Ces mots d'un sexisme crasse ont été prononcés par le ministre de la Justice, Éric Dupond-Moretti lundi 28 août 2023. Il s'adressait à des consœurs journalistes qui couvraient son déplacement à Aurillac. Le ministre se rendait dans la ville du Massif central pour constater les dégâts subis par un tribunal en marge d'une manifestation de femmes qui avaient défilé seins nus le 26 août. Elles protestaient contre la verbalisation d'une femme qui avait refusé de se couvrir la poitrine, souhaitant pouvoir se promener torse nu comme "la moitié des hommes" durant le festival de théâtre de rue d'Aurillac en période de canicule.

La Société des journalistes (SDJ) de BFMTV a révélé ces propos le lendemain, dans un communiqué : "De telles déclarations, prononcées devant caméras et micros et en présence de nombreux témoins, sont inappropriées." La SDJ de la chaîne info précise que ces mots s'adressaient notamment "à deux consœurs de la rédaction", elle est soutenue quelques heures plus tard par celle de LCI.

"Les propos sexistes d'Éric Dupond-Moretti sont inacceptables", s'est également indignée l'intersyndicale de NextRadioTV (qui rassemble BFMTV, RMC et les autres médias du groupe Altice) dans un autre communiqué. "Ces propos, témoignant d'un sexisme crasse, ne sont pas acceptables, d'autant plus de la part d'un ministre d'État." Surtout, les trois syndicats soulignent un point que n'abordait pas la SDJ : "L'intersyndicale s'interroge sur le choix de notre direction de ne pas diffuser ces images sur nos antennes."

Contactée par ASI, l'intersyndicale confirme que "les images existent" et "s'étonne" du choix de ne pas les diffuser.
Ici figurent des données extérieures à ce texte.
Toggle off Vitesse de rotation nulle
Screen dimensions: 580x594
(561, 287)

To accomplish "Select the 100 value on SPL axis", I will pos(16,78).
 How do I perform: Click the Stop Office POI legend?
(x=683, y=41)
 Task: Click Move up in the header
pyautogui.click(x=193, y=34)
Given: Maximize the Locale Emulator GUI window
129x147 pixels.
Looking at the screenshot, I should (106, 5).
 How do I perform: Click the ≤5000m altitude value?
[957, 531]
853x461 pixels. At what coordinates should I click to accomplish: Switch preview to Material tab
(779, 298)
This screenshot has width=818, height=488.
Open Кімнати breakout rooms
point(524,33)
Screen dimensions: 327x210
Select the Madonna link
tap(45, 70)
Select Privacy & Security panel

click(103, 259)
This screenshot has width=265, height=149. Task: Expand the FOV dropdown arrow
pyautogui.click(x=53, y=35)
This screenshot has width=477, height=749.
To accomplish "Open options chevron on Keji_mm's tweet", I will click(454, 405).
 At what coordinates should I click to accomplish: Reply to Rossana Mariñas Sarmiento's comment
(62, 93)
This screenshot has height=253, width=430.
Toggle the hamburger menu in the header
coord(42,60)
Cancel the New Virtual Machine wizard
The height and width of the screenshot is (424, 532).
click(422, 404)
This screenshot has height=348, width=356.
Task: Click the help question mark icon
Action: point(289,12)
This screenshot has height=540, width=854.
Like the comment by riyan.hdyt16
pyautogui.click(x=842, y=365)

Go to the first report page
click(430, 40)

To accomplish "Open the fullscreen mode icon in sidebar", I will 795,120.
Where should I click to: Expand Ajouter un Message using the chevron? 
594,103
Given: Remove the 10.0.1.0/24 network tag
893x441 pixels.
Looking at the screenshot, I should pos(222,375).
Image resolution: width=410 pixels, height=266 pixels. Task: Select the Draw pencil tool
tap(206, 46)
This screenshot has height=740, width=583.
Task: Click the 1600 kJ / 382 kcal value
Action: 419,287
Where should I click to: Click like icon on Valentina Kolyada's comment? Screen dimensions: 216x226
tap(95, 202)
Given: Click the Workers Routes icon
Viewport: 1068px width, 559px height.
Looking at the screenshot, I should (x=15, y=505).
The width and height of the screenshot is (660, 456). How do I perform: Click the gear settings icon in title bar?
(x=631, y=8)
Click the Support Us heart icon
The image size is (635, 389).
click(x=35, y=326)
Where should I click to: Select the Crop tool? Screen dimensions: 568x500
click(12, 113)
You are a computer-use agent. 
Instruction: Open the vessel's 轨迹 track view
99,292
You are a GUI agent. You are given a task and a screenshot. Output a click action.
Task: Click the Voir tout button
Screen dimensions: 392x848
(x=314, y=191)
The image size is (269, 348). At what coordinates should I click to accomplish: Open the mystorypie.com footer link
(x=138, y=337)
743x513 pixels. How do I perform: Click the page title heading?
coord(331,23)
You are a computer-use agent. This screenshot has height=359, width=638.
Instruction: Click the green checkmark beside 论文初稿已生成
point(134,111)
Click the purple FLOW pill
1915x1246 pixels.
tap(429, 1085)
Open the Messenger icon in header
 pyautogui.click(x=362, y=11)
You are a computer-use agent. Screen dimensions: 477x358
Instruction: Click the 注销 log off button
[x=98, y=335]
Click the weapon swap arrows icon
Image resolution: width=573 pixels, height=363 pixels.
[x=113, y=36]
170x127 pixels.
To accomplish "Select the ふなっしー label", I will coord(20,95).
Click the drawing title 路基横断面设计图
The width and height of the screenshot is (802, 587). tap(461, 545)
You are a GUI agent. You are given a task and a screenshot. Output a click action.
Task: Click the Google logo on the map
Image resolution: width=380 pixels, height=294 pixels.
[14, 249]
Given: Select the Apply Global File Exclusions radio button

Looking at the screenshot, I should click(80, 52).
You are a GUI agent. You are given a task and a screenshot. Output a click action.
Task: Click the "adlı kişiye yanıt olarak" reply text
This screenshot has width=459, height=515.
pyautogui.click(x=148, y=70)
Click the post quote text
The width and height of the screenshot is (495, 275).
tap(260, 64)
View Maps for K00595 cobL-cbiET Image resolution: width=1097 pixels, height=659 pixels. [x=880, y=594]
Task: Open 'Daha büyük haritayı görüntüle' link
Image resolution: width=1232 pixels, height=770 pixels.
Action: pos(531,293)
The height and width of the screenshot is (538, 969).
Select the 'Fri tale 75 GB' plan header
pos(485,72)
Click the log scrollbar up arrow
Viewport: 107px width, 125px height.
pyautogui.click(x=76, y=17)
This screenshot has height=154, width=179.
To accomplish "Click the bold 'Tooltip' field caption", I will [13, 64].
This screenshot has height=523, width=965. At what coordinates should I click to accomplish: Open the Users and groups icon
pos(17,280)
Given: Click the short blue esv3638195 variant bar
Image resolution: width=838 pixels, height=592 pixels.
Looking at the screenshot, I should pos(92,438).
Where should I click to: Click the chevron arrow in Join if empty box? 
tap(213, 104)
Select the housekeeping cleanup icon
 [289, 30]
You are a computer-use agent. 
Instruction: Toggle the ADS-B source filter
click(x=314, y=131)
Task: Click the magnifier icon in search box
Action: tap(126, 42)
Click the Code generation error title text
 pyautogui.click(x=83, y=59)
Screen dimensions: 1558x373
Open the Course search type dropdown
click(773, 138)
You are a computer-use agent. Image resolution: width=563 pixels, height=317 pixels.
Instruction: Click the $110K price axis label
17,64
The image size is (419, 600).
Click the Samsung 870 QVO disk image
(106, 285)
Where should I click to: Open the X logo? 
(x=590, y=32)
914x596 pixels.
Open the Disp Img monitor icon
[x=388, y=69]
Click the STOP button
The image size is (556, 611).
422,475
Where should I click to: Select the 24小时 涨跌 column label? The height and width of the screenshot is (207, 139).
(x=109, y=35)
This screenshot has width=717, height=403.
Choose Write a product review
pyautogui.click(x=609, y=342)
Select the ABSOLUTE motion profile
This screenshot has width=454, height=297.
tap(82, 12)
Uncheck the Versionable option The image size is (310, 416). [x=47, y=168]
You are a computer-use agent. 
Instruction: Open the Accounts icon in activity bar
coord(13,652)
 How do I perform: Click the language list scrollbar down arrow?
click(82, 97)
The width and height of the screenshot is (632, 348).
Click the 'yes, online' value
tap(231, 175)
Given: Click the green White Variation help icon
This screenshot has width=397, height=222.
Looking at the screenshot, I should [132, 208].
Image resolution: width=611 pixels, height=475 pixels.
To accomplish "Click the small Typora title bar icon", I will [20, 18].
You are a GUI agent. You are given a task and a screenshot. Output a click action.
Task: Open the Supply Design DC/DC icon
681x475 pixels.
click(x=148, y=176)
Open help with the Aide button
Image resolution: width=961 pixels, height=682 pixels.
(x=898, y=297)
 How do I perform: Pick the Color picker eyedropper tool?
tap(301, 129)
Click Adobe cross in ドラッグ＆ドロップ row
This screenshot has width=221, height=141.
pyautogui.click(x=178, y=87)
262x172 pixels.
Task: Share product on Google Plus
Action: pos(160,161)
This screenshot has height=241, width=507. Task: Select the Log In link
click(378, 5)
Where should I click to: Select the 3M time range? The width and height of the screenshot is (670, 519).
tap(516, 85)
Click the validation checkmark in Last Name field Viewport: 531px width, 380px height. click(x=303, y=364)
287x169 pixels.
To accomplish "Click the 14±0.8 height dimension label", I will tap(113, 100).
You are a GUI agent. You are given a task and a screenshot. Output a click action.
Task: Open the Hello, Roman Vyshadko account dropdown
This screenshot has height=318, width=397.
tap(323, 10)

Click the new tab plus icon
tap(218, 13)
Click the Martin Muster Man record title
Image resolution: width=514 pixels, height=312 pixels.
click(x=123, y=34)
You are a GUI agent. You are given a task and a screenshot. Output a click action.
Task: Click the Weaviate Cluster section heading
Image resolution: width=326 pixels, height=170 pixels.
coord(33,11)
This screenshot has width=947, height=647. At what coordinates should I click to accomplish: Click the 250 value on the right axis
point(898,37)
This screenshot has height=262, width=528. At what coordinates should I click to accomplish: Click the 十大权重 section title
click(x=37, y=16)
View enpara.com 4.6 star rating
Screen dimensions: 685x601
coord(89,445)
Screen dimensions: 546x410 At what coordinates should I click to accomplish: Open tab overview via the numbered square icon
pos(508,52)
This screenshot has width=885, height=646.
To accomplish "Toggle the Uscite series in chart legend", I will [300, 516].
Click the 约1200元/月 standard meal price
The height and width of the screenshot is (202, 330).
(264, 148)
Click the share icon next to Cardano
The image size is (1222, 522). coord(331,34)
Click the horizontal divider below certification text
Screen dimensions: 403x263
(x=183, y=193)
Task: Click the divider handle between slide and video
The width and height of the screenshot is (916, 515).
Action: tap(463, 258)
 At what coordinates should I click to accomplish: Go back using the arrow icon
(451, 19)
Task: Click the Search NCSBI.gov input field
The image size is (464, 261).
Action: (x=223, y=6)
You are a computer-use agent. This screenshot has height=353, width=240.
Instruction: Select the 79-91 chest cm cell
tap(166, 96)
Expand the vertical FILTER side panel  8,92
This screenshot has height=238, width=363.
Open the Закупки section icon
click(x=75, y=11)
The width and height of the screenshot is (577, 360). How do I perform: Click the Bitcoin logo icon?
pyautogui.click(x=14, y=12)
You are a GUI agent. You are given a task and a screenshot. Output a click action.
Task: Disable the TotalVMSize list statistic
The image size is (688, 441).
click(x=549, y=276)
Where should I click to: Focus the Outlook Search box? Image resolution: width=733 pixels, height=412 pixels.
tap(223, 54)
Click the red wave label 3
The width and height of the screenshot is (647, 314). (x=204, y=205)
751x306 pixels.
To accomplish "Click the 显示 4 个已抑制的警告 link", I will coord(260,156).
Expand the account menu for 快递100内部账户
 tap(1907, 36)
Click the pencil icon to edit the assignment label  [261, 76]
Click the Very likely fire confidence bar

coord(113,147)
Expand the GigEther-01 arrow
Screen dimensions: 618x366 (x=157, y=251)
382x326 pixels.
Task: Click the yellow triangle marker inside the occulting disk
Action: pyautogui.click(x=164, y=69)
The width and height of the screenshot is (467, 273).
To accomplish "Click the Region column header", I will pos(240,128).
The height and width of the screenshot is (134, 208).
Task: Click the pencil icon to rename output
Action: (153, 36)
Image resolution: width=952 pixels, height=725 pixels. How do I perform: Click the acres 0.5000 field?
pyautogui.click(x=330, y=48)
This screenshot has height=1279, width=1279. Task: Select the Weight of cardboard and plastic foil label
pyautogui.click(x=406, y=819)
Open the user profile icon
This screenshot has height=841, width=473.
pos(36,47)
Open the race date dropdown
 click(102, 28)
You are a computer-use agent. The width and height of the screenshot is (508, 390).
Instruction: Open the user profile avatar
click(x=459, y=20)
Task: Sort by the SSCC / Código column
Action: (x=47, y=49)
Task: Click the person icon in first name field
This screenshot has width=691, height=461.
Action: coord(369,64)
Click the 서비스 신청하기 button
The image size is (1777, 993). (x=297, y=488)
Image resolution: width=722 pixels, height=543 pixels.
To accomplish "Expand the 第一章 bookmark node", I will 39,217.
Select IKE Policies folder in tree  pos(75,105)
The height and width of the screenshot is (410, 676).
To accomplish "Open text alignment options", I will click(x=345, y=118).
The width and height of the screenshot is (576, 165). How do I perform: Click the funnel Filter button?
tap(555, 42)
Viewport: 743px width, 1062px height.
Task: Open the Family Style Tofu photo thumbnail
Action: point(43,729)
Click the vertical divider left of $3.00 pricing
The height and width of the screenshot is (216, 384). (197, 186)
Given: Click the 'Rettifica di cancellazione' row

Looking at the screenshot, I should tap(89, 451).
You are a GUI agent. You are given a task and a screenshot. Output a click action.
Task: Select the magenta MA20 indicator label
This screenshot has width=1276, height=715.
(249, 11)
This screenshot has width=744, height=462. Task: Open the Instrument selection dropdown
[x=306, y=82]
La SDJ explique auprès d'ASI ne pas avoir pu les diffuser dans leur communiqué : "Ce sont les images de BFM, nous n'avons pas les droits. Alors, on a choisi de publier le verbatim." Mais pourquoi la direction a-t-elle refusé de les diffuser ? Marc-Olivier Fogiel a renvoyé ASI vers le service communication, qui ne "souhaite pas commenter".

Dans l'enregistrement sonore que s'est procuré la cellule investigation de Radio France, on peut reconnaître sans problème la voix du garde des Sceaux. On peut aussi entendre la lourdeur et le rire gras du ministre, qui pouffe après sa question. Mediapart, qui a pu visionner les images, y ajoute le clin d'œil du ministre à l'une des journalistes, et des rires esquissés par des membres de son équipe.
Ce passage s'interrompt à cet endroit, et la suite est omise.